Print exactly the first lines of the records. Stop after the line containing "[Advertisement] (717, 721)", and leave every picture out.

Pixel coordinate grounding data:
=====

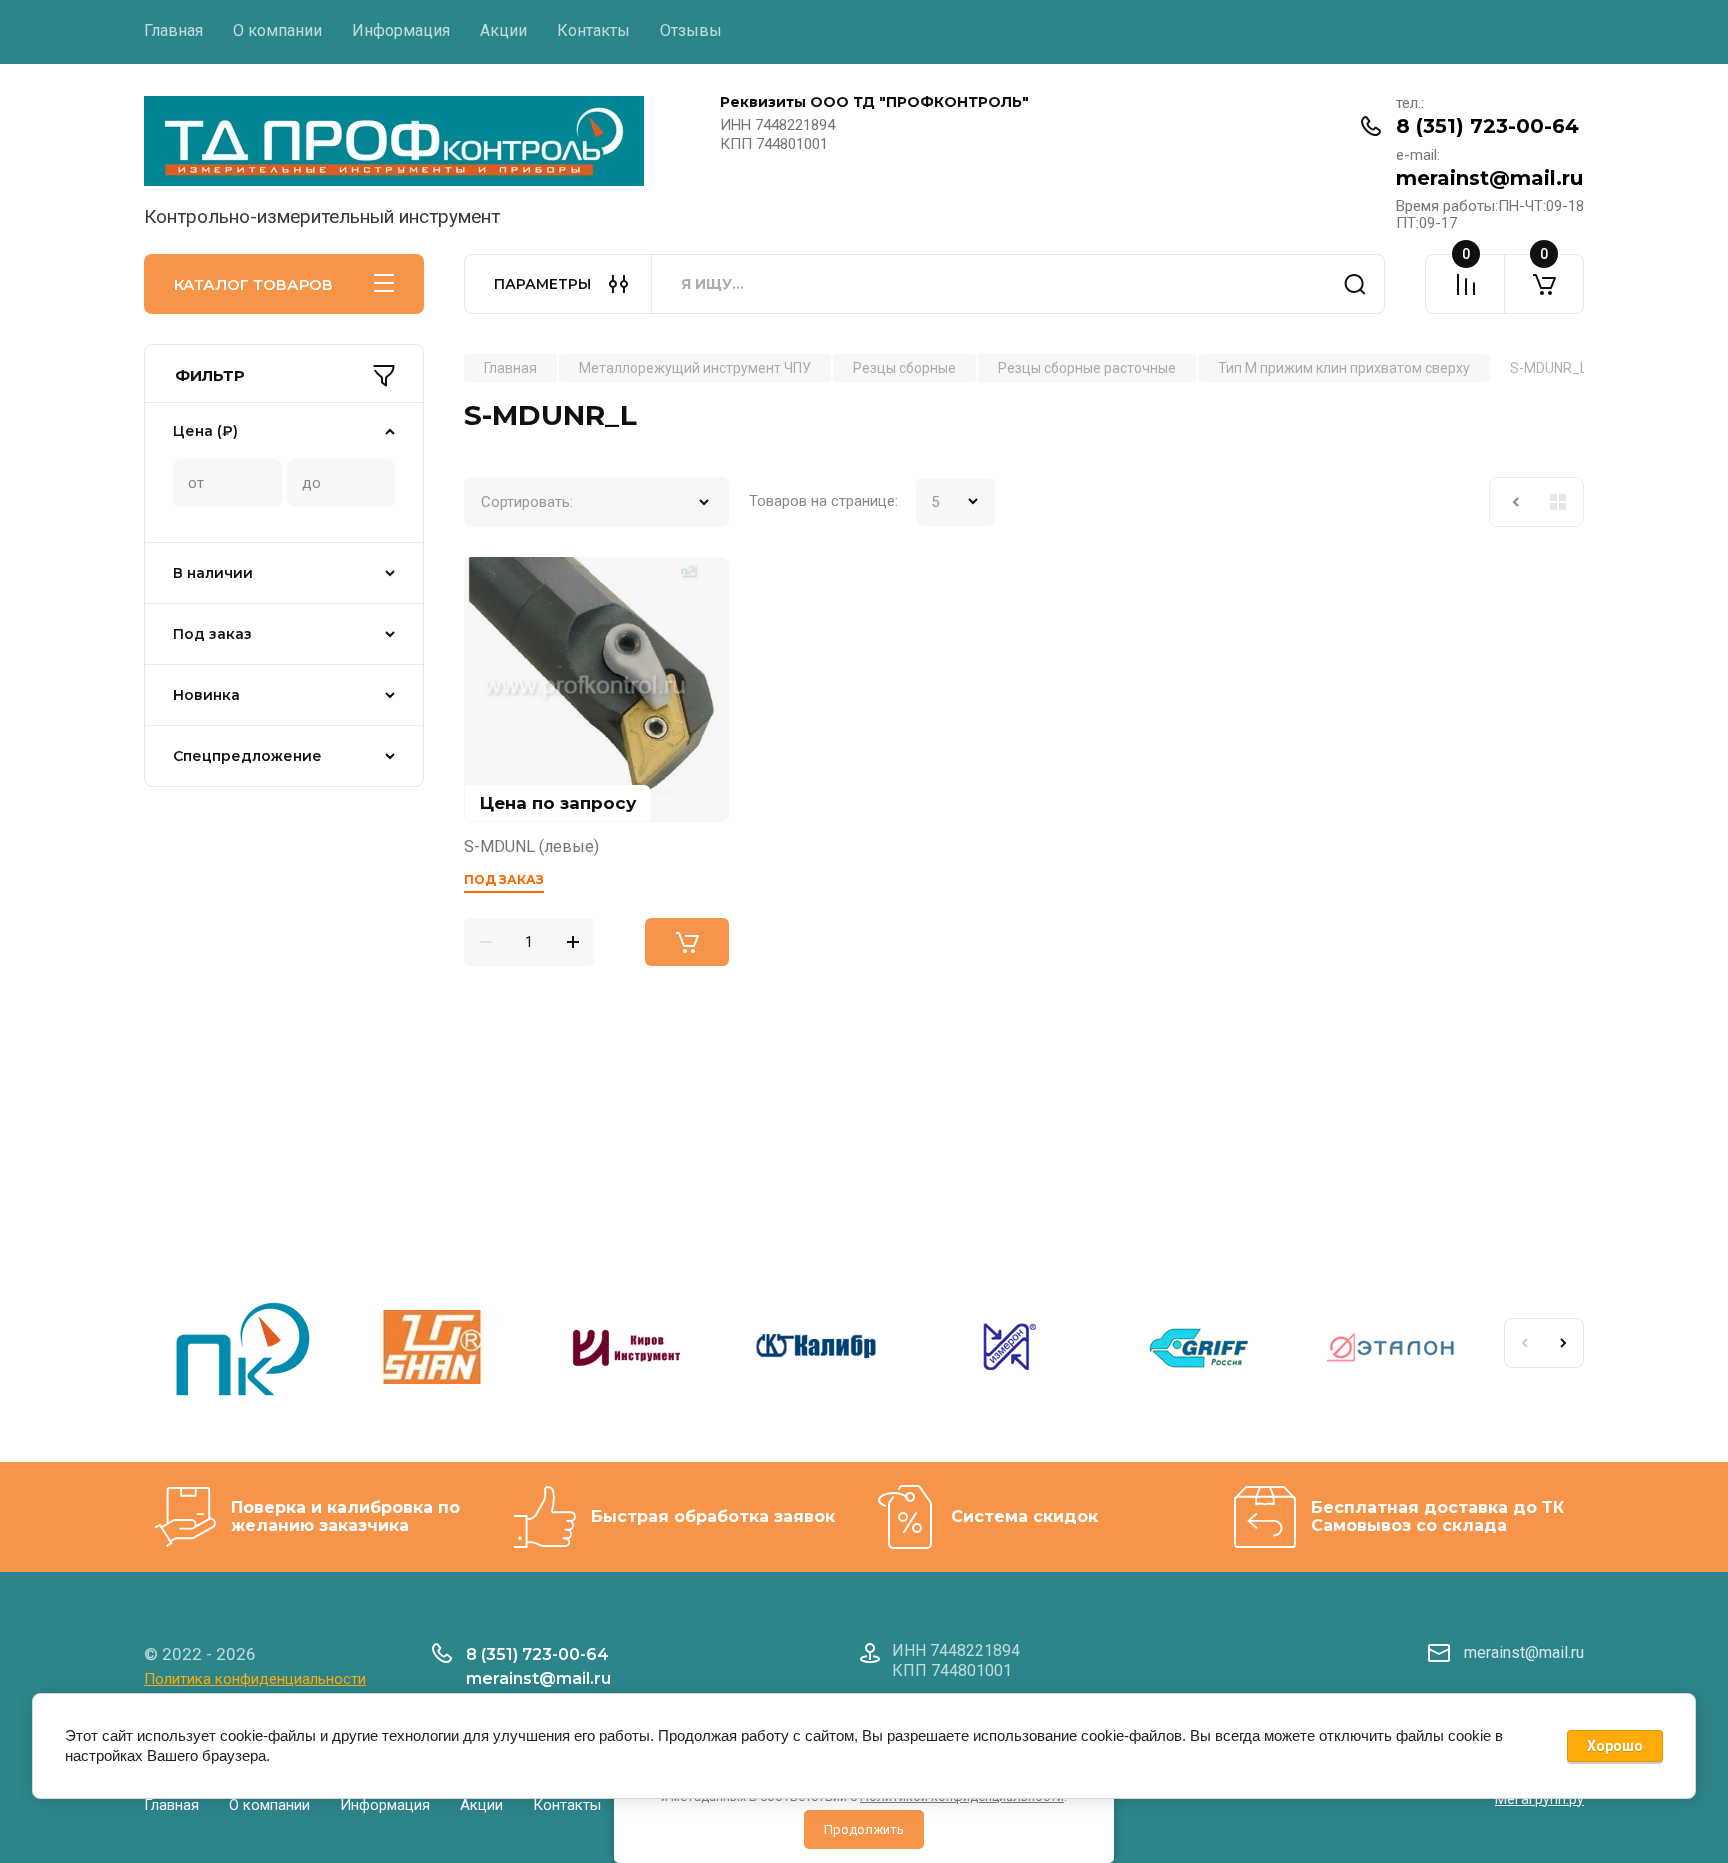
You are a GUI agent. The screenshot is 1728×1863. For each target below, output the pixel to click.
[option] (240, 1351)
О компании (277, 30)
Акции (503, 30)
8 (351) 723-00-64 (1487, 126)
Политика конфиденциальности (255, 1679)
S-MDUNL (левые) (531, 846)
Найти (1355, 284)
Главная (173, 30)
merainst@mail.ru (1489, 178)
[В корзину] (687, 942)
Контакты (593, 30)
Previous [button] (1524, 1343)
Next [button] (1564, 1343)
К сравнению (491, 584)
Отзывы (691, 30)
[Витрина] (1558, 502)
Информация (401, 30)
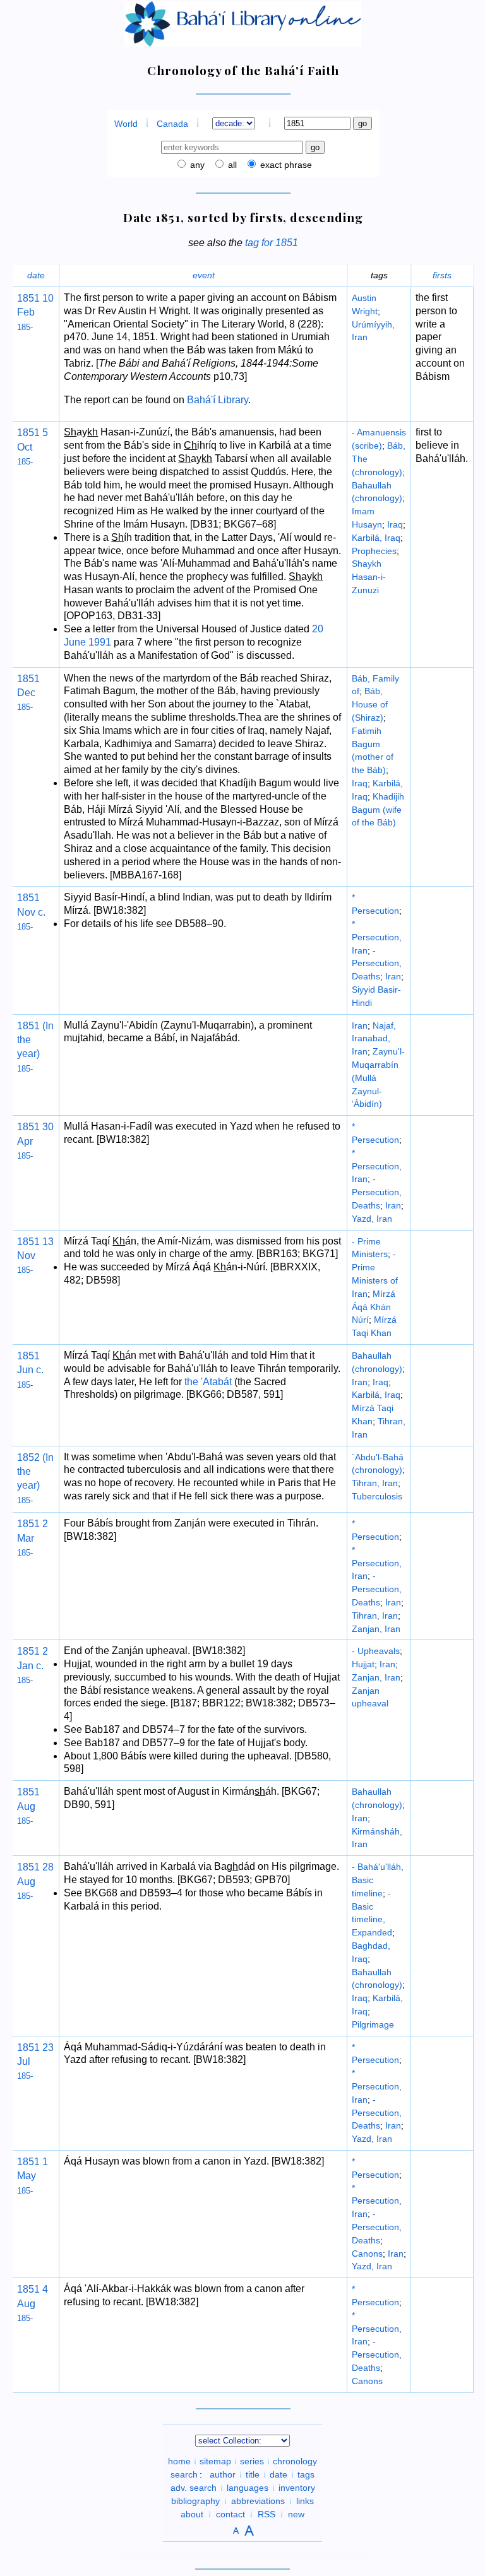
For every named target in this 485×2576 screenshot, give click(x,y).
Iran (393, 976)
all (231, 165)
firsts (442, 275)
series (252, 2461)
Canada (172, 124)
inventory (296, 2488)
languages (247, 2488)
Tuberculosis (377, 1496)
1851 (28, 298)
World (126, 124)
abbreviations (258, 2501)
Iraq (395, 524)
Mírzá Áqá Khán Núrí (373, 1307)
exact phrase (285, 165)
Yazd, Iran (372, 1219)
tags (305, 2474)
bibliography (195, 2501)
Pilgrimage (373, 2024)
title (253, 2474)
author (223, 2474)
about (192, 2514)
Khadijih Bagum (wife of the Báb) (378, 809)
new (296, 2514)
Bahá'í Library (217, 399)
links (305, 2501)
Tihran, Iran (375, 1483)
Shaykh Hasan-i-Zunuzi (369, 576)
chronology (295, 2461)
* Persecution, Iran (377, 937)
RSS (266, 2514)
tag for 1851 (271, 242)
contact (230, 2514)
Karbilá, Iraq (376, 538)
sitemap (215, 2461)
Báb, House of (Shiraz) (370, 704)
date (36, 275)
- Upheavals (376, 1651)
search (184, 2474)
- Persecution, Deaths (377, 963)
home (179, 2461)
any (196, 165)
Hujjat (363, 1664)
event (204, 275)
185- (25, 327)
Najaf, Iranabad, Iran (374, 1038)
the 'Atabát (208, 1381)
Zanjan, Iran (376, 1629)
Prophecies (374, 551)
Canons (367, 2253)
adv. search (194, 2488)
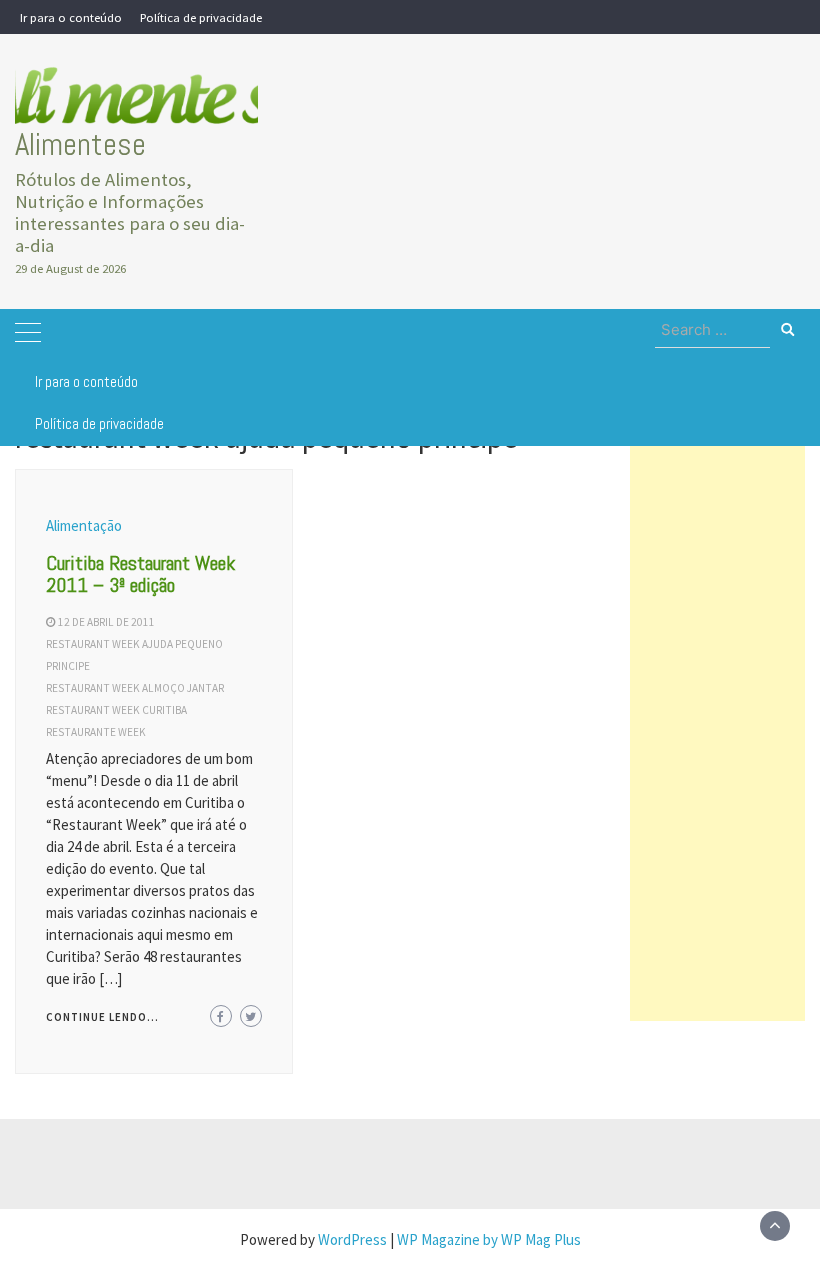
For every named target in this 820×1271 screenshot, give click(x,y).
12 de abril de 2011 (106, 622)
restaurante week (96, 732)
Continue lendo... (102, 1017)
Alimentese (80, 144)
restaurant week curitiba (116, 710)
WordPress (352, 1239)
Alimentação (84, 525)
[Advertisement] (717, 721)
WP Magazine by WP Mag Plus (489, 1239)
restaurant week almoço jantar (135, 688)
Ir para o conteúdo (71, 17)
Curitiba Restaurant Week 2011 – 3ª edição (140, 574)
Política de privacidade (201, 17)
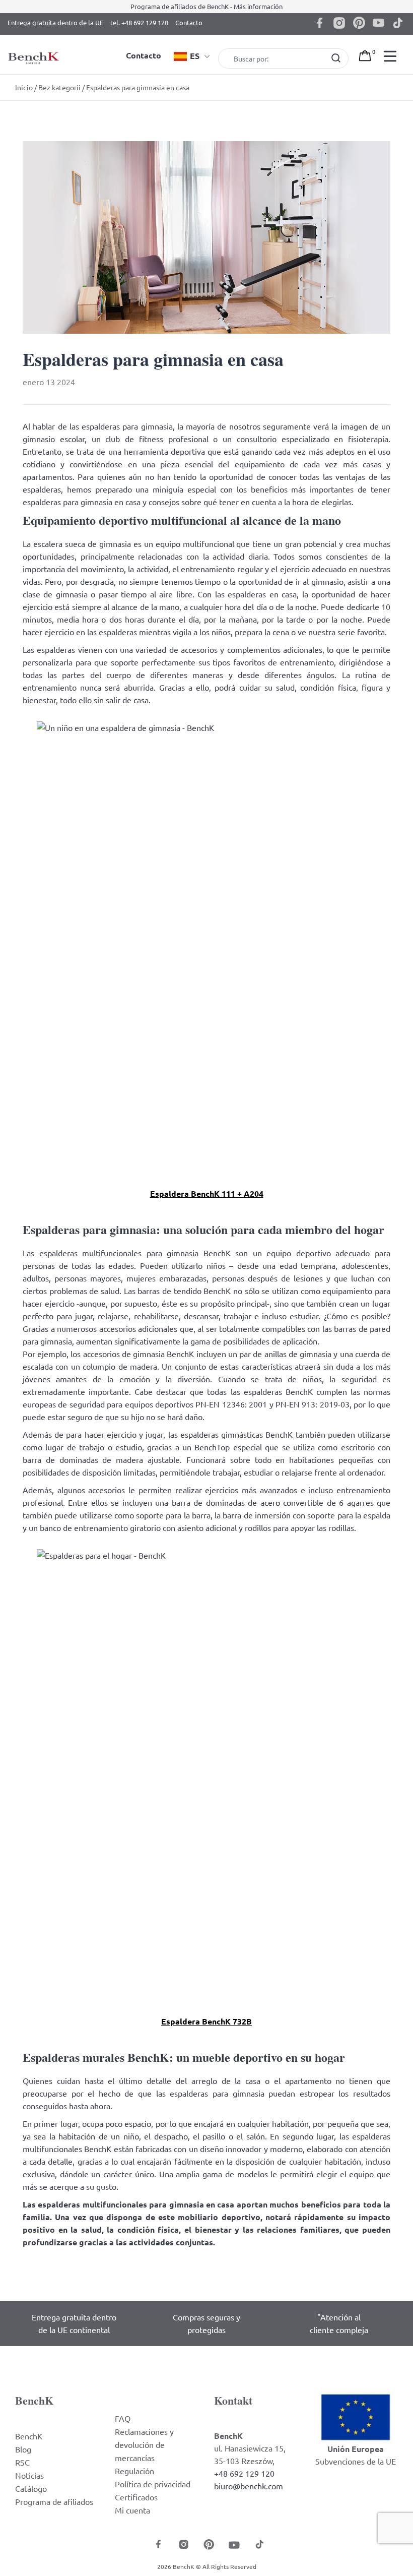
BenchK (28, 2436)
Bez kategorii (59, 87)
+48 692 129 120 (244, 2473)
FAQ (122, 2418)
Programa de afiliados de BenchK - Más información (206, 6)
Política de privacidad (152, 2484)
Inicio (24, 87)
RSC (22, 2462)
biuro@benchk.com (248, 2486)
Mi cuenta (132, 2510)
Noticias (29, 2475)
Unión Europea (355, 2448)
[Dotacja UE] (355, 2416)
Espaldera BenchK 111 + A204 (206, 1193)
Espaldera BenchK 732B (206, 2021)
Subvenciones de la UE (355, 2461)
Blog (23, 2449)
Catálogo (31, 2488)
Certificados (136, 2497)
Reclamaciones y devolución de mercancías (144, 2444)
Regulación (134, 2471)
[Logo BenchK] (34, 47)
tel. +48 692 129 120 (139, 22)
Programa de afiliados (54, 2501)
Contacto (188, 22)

=====

## Solution for this problem
You are a GUI agent. The screenshot is 1728×1863. For each target below, output the pixel to click.
[option] (240, 1351)
О компании (277, 30)
Акции (503, 30)
8 (351) 723-00-64 (1487, 126)
Политика конфиденциальности (255, 1679)
S-MDUNL (левые) (531, 846)
Найти (1355, 284)
Главная (173, 30)
merainst@mail.ru (1489, 178)
[В корзину] (687, 942)
Контакты (593, 30)
Previous [button] (1524, 1343)
Next [button] (1564, 1343)
К сравнению (491, 584)
Отзывы (691, 30)
[Витрина] (1558, 502)
Информация (401, 30)
For every named target in this 485×2576 screenshot, give click(x,y).
Iran (393, 976)
all (231, 165)
firsts (442, 275)
series (252, 2461)
Canada (172, 124)
inventory (296, 2488)
languages (247, 2488)
Tuberculosis (377, 1496)
1851 (28, 298)
World (126, 124)
abbreviations (258, 2501)
Iraq (395, 524)
Mírzá Áqá Khán Núrí (373, 1307)
exact phrase (285, 165)
Yazd, Iran (372, 1219)
tags (305, 2474)
bibliography (195, 2501)
Pilgrimage (373, 2024)
title (253, 2474)
author (223, 2474)
about (192, 2514)
Khadijih Bagum (wife of the Báb) (378, 809)
new (296, 2514)
Bahá'í Library (217, 399)
links (305, 2501)
Tihran, Iran (375, 1483)
Shaykh Hasan-i-Zunuzi (369, 576)
chronology (295, 2461)
* Persecution, Iran (377, 937)
RSS (266, 2514)
tag for 1851 (271, 242)
contact (230, 2514)
Karbilá, Iraq (376, 538)
sitemap (215, 2461)
Báb, House of (Shiraz) (370, 704)
date (36, 275)
- Upheavals (376, 1651)
search (184, 2474)
- Persecution, Deaths (377, 963)
home (179, 2461)
any (196, 165)
Hujjat (363, 1664)
event (204, 275)
185- (25, 327)
Najaf, Iranabad, Iran (374, 1038)
the 'Atabát (208, 1381)
Zanjan, Iran (376, 1629)
Prophecies (374, 551)
Canons (367, 2253)
adv. search (194, 2488)
For every named target in this 820×1271 screenshot, give click(x,y).
12 de abril de 2011 (106, 622)
restaurante week (96, 732)
Continue lendo... (102, 1017)
Alimentese (80, 144)
restaurant week curitiba (116, 710)
WordPress (352, 1239)
Alimentação (84, 525)
[Advertisement] (717, 721)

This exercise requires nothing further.